Scenario · Query Performance
Stale statistics after a data-distribution change
A sandboxed PostgreSQL incident — investigate with your own tools, submit a fix, and get deterministic Detect / Fix / Trap scoring.
L2 · 10–15 min · runs locally in Docker
Launch
Start this scenario
Boot it in a real PostgreSQL sandbox and investigate with psql, EXPLAIN and pg_stat_statements.
ride postgres start stage-01/03-stale-statisticsPart of these paths
Show the postmortem & investigation hints spoilers
Stale statistics after a data-distribution change
Type: incident simulation · Topic: Query Performance · Level: L2 · Duration: 10–15 min
Launch: ride postgres start stage-01/03-stale-statistics
POSTMORTEM (root cause · how it was found · the fix · lesson)
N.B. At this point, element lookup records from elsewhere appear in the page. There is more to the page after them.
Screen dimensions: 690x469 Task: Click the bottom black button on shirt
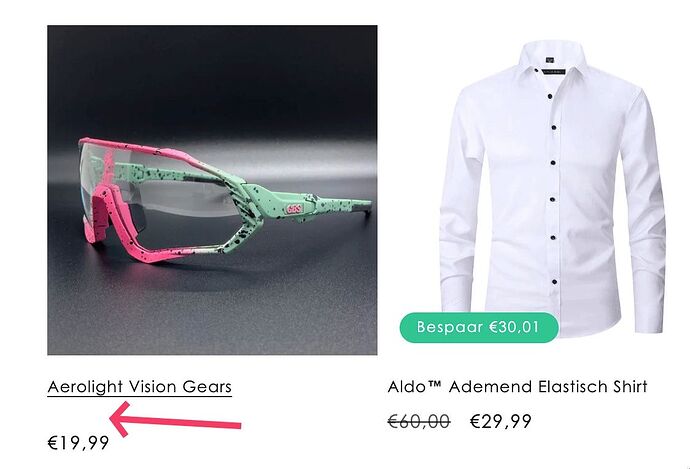[x=554, y=282]
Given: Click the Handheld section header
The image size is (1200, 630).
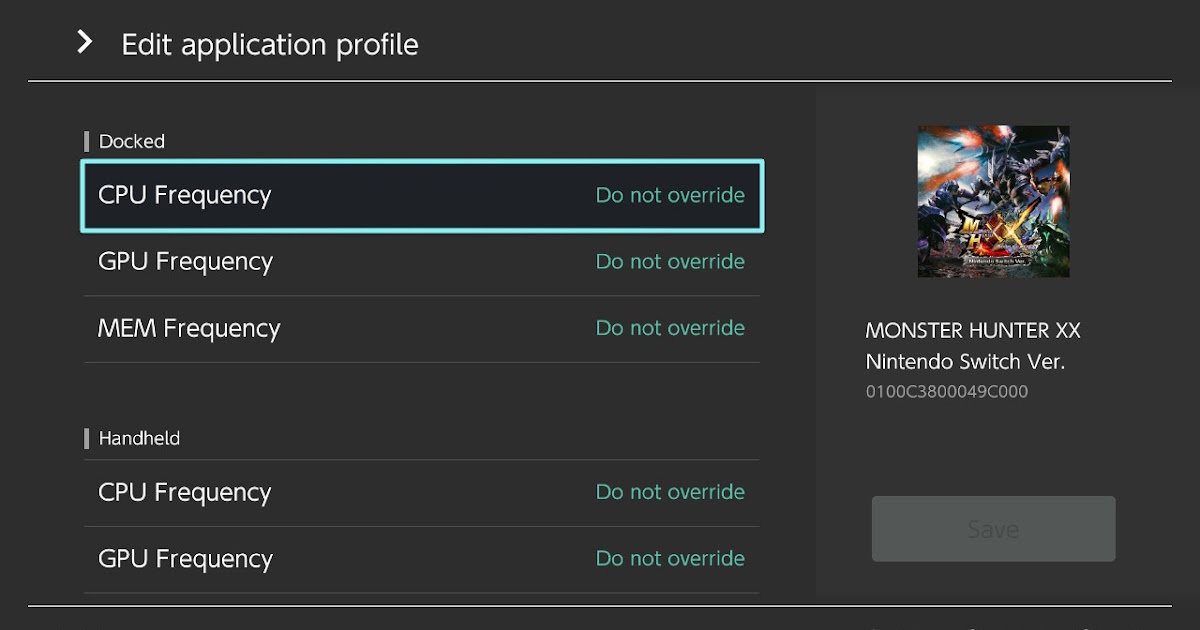Looking at the screenshot, I should point(139,438).

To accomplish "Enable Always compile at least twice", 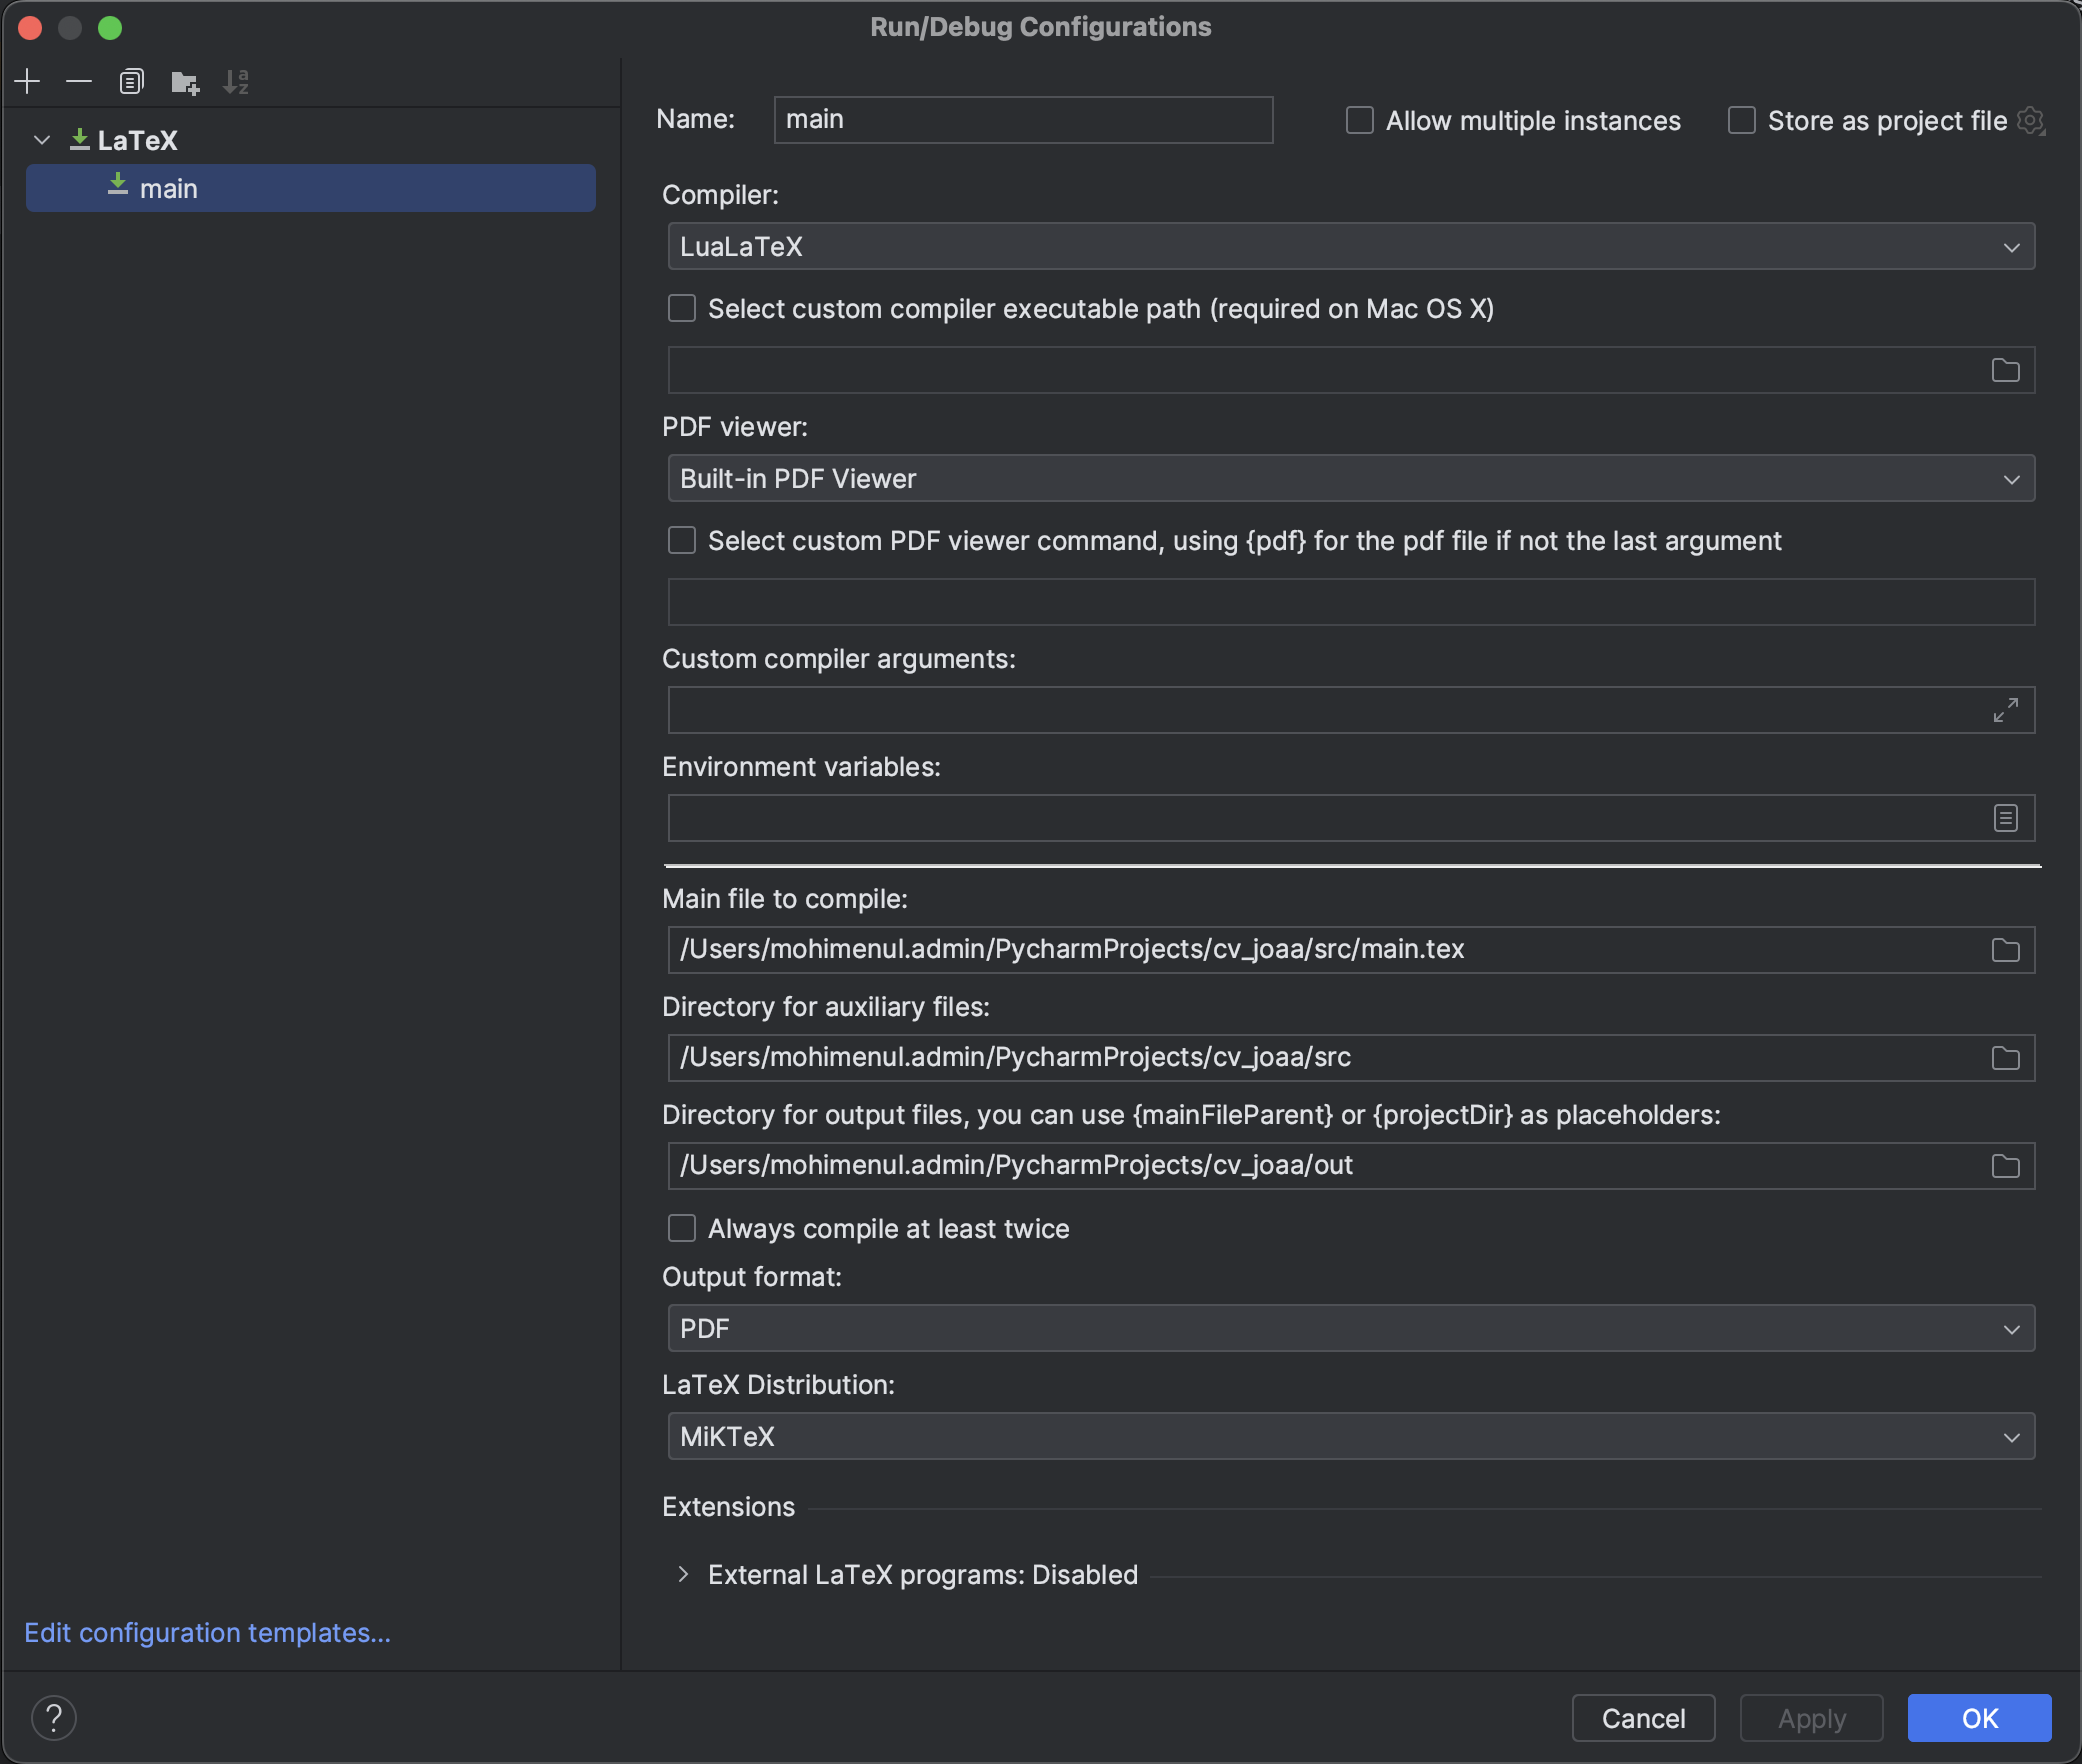I will (x=682, y=1228).
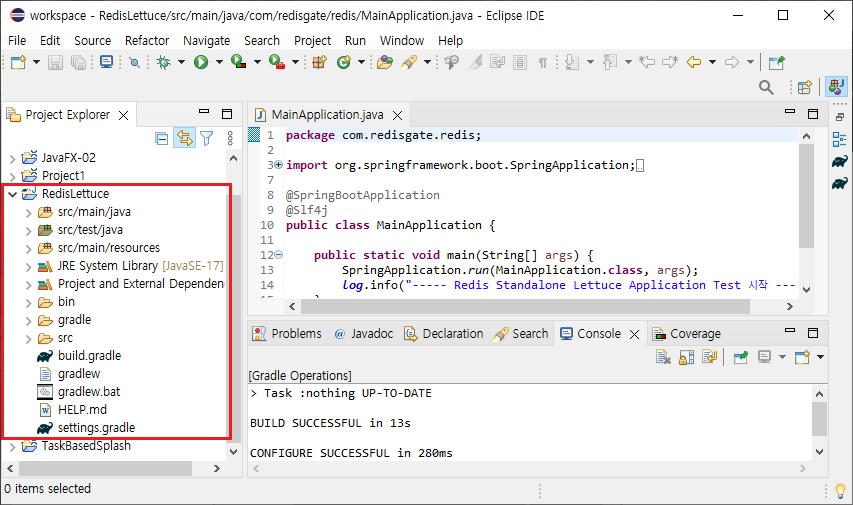The width and height of the screenshot is (853, 505).
Task: Toggle Link with Editor in Project Explorer
Action: coord(184,139)
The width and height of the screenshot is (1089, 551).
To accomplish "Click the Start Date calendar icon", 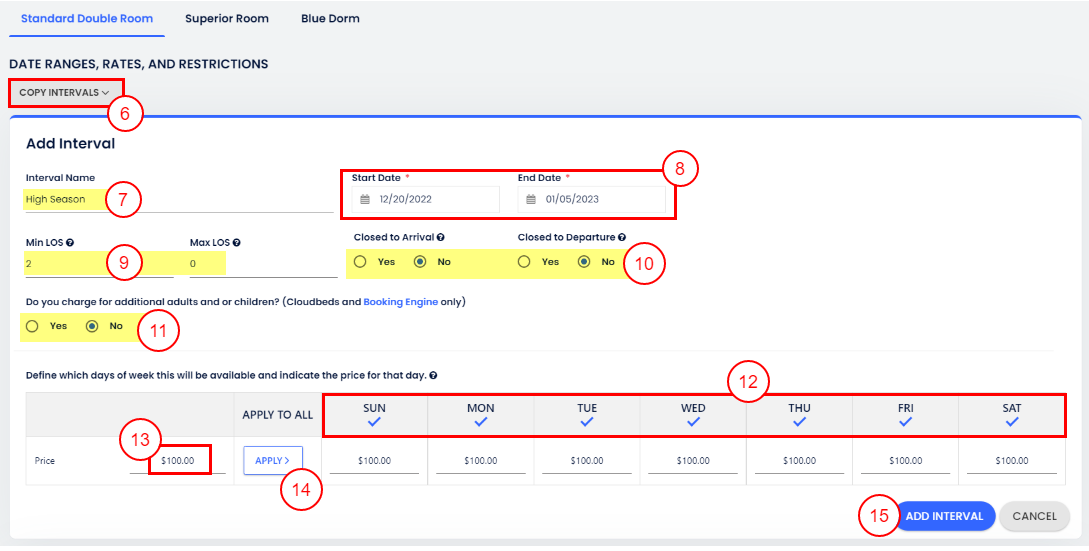I will pyautogui.click(x=364, y=199).
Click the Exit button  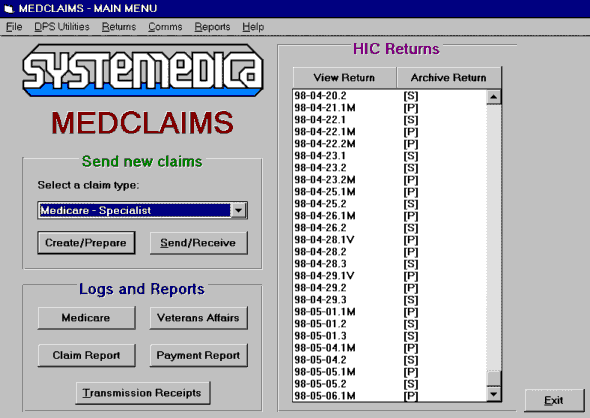tap(554, 400)
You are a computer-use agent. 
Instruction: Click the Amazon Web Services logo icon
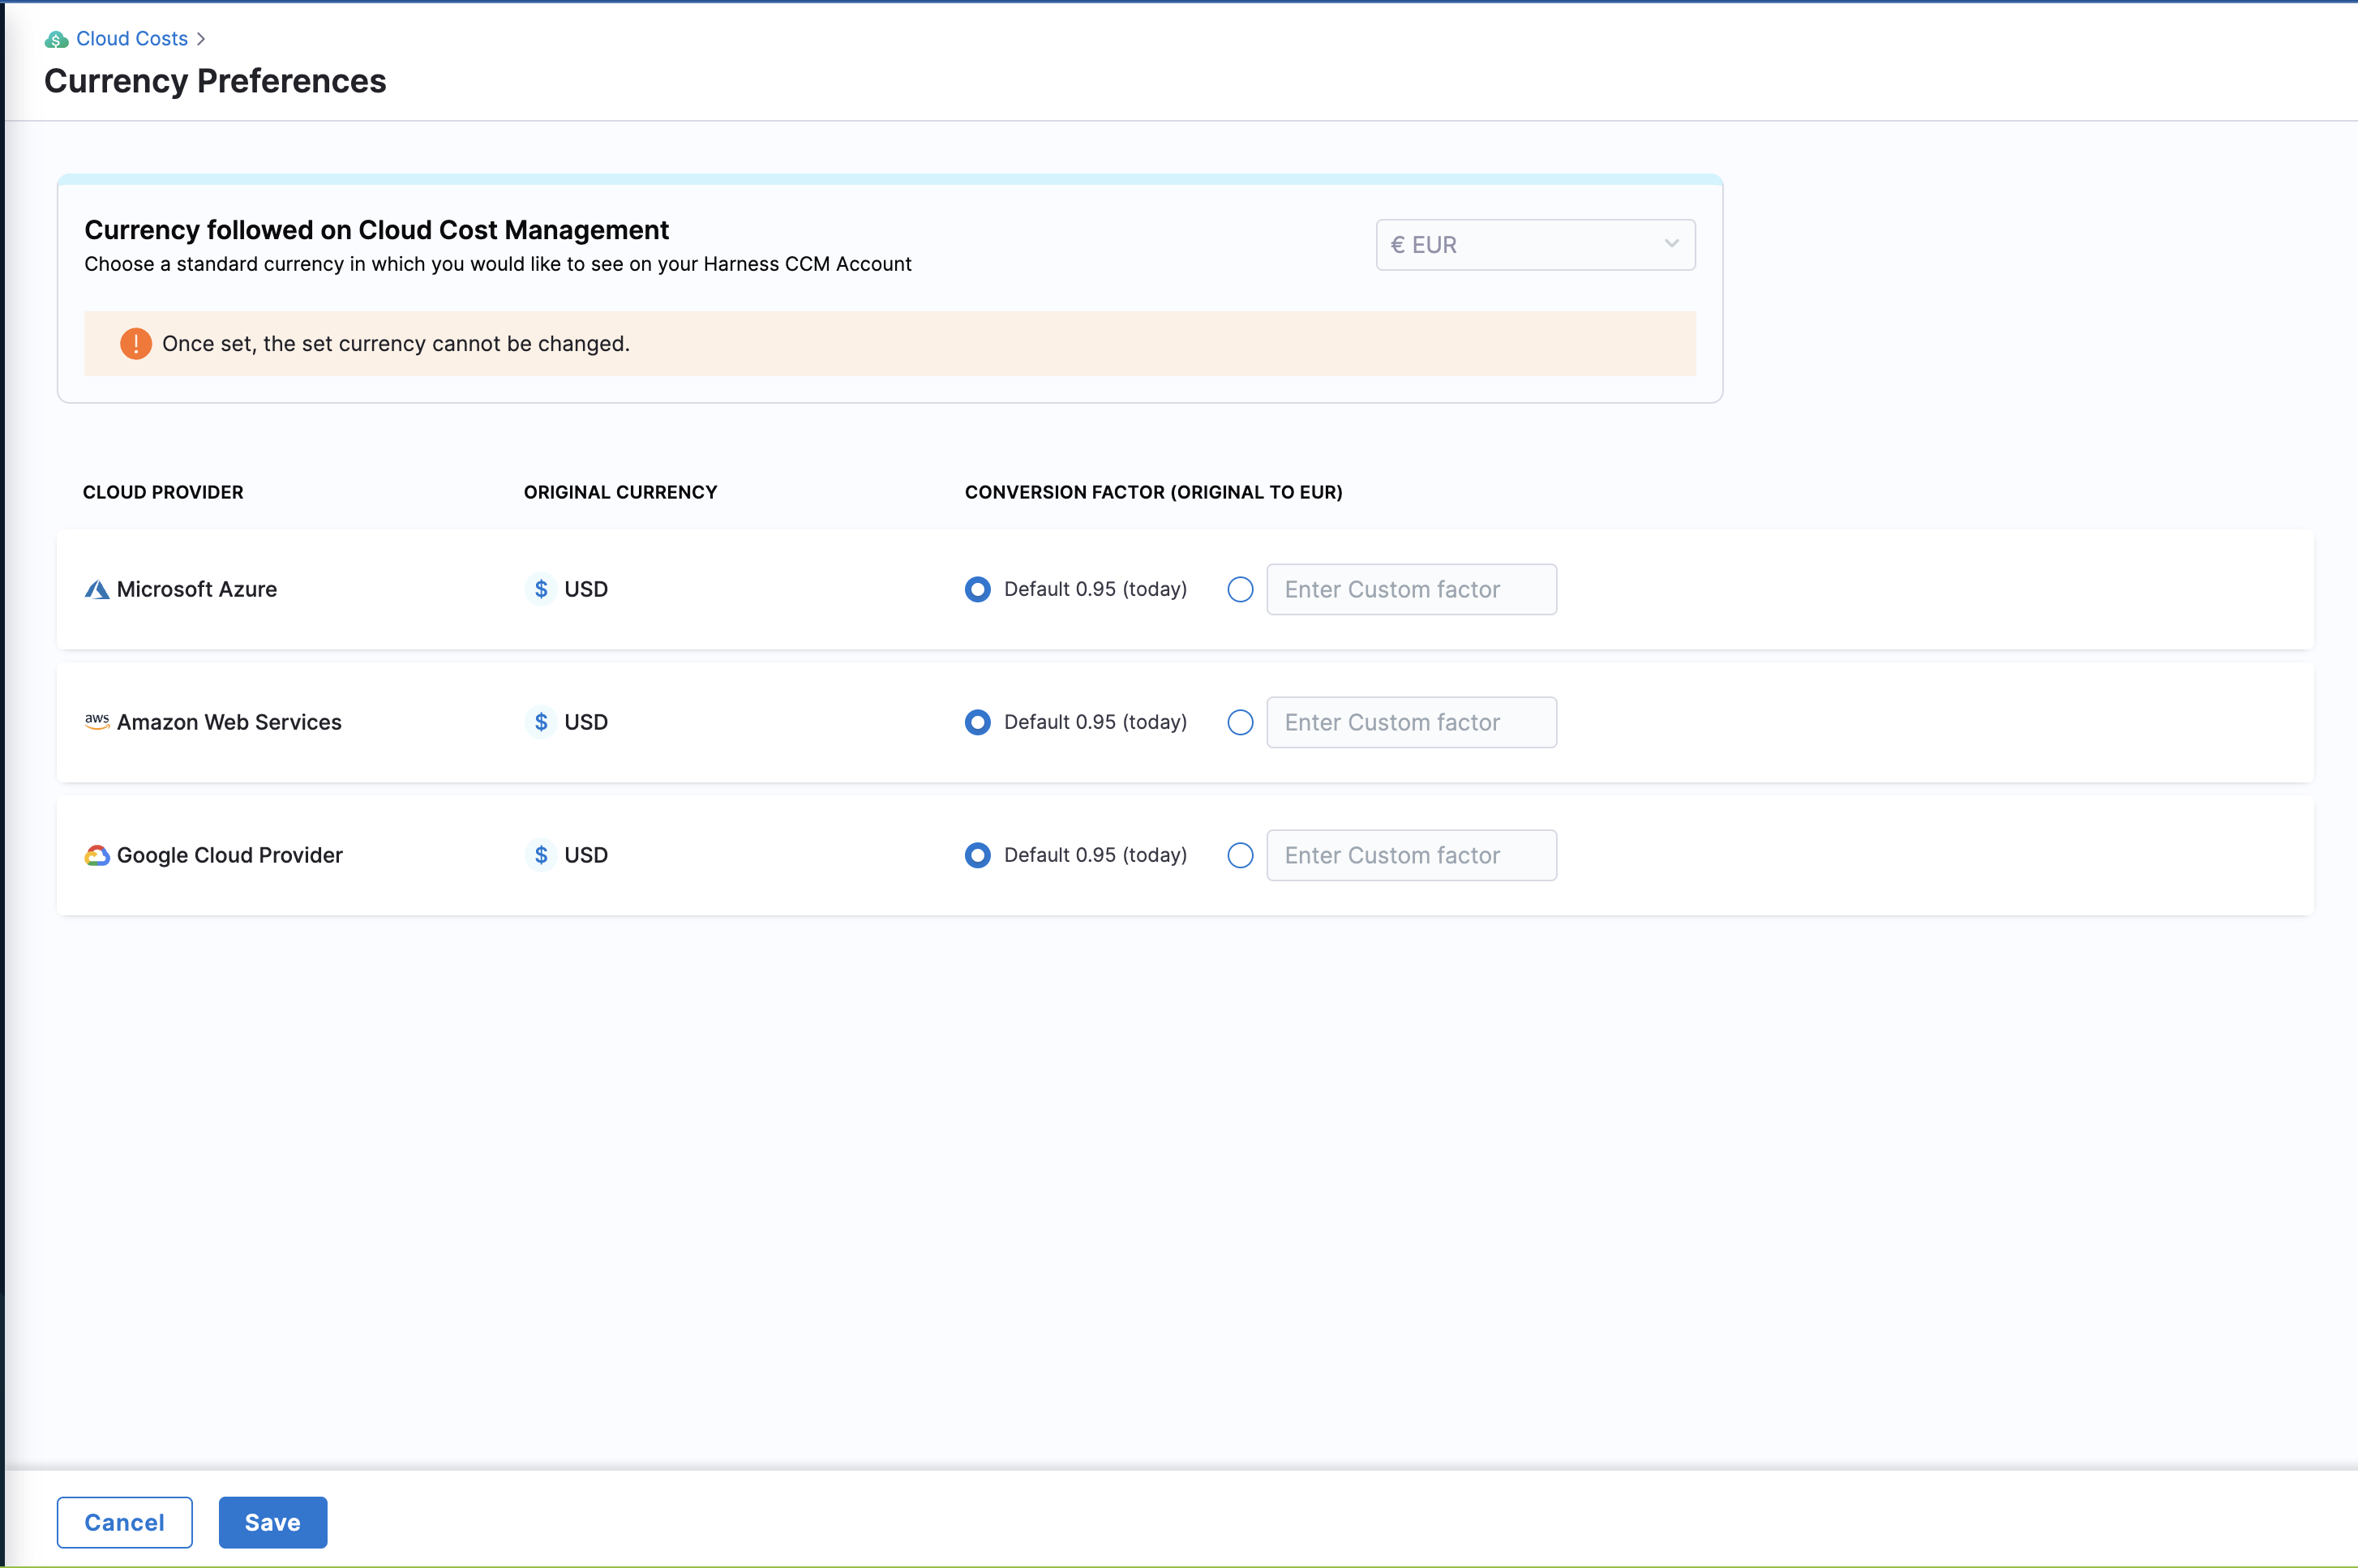tap(96, 721)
Root cause: after the last ANALYZE, the data distribution changed dramatically
(most rows became status='paid'), but the statistics still described the old,
even distribution. The planner estimated the filter would match ~1/5 of the
table when it actually matched ~9/10, so its row estimates — and therefore its
plan choices — were badly wrong. Autovacuum was disabled on the table, so
nothing refreshed the stats automatically.
How it was found: EXPLAIN (ANALYZE) showed a large gap between estimated rows
("rows=") and actual rows ("actual rows="). pg_stat_user_tables confirmed a
stale last_analyze and a shifted live-tuple count.
The fix: ANALYZE orders; (or VACUUM ANALYZE orders;)
After refreshing statistics the estimates lined up with reality and the planner
could choose sensibly again. No new index was needed — reaching for one would
have treated the symptom, not the cause.
Lesson: bad plans after a bulk load, mass UPDATE, or big DELETE are often a
statistics problem, not an indexing problem. When estimates and actuals diverge,
ANALYZE first. Build ANALYZE into data-loading pipelines, and don't disable
autovacuum without a plan to keep stats fresh.
INVESTIGATION HINTS (the staged path to diagnose and fix)
1. The plan didn't get worse because of a missing index — it got worse because the planner's idea of the data is out of date. EXPLAIN (ANALYZE) and compare the estimated rows vs actual rows.
2. A large gap between 'rows=' (estimate) and 'actual rows=' means the statistics are stale. Check pg_stat_user_tables (last_analyze / last_autovacuum, n_live_tup) for the orders table.
3. The data distribution changed after the last ANALYZE and autovacuum is off, so stats never refreshed. Run ANALYZE orders; (or VACUUM ANALYZE orders;) and re-check the estimates. You do NOT need a new index here.